Why?  Why, why, why?  I read the reasons, but the question remains the same: why?  Why can’t people just learn to live together?  It doesn’t mean we have to agree on everything or even anything – but we can respect the right to a different opinion, different beliefs, different traditions and even faiths.  We should be able to live without killing one another.

Today’s photo was taken in a happy, light-hearted time.  It was a bit over a week ago in DisneyWorld at the Electric Light Parade down Main Street.  As I looked for a picture to post today, I saw this and thought of the old Cat Steven’s song, Peace Train:

Now I’ve been happy lately, thinking about the good things to come
And I believe it could be, something good has begun

Oh I’ve been smiling lately, dreaming about the world as one
And I believe it could be, some day it’s going to come

Cause out on the edge of darkness, there rides a peace train
Oh peace train take this country, come take me home again

Now I’ve been smiling lately, thinking about the good things to come
And I believe it could be, something good has begun

Oh peace train sounding louder
Glide on the peace train
Come on now peace train
Yes, peace train holy roller

Everyone jump upon the peace train
Come on now peace train

Get your bags together, go bring your good friends too
Cause it’s getting nearer, it soon will be with you

Now come and join the living, it’s not so far from you
And it’s getting nearer, soon it will all be true

Now I’ve been crying lately, thinking about the world as it is
Why must we go on hating, why can’t we live in bliss

Cause out on the edge of darkness, there rides a peace train
Oh peace train take this country, come take me home again.

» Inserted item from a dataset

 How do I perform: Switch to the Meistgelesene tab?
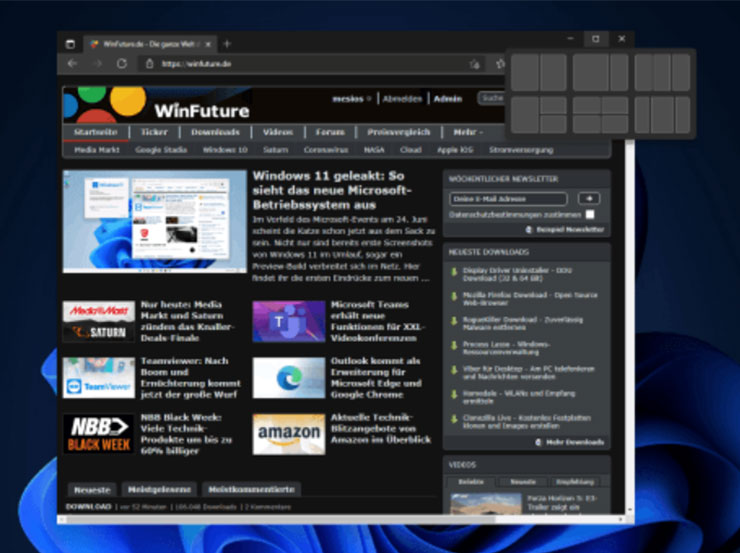[159, 489]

It can’t happen soon enough….

_MG_6069ON THIS DAY IN HISTORY: in 1776, in New York City, Nathan Hale, a Connecticut schoolteacher and captain in the Continental Army, is executed by the British for spying.

A graduate of Yale University, Hale joined a Connecticut regiment in 1775 and served in the successful siege of British-occupied Boston. On September 10, 1776, he volunteered to cross behind British lines on Long Island to spy on the British in preparation for the Battle of Harlem Heights.

Disguised as a Dutch schoolmaster, the Yale-educated Hale slipped behind British lines on Long Island and successfully gathered information about British troop movements for the next several weeks. While Hale was behind enemy lines, the British invaded the island of Manhattan; they took control of the city on September 15, 1776. When the city was set on fire on September 20, British soldiers were told to look out for sympathizers to the Patriot cause. The following evening, September 21, Hale was captured while sailing Long Island Sound, trying to cross back into American-controlled territory. Although rumors surfaced that Hale was betrayed by his first cousin and British Loyalist Samuel Hale, the exact circumstances of Hale’s capture have never been discovered.

Hale was interrogated by British General William Howe and, when it was discovered that he was carrying incriminating documents, General Howe ordered his execution for spying, which was set for the following morning. After being led to the gallows, legend holds that the 21-year-old Hale said, “I only regret that I have but one life to give for my country.” There is no historical record to prove that Hale actually made this statement, but, if he did, he may have been inspired by these lines in English author Joseph Addison’s 1713 play Cato: “What a pity it is/That we can die but once to serve our country.”

TRIVIA FOR TODAY: in 1954, Trix breakfast cereal was introduced by General Mills.  The new cereal, a huge hit with kids (for the record, I didn’t like it – Galen), was 46.6 percent sugar!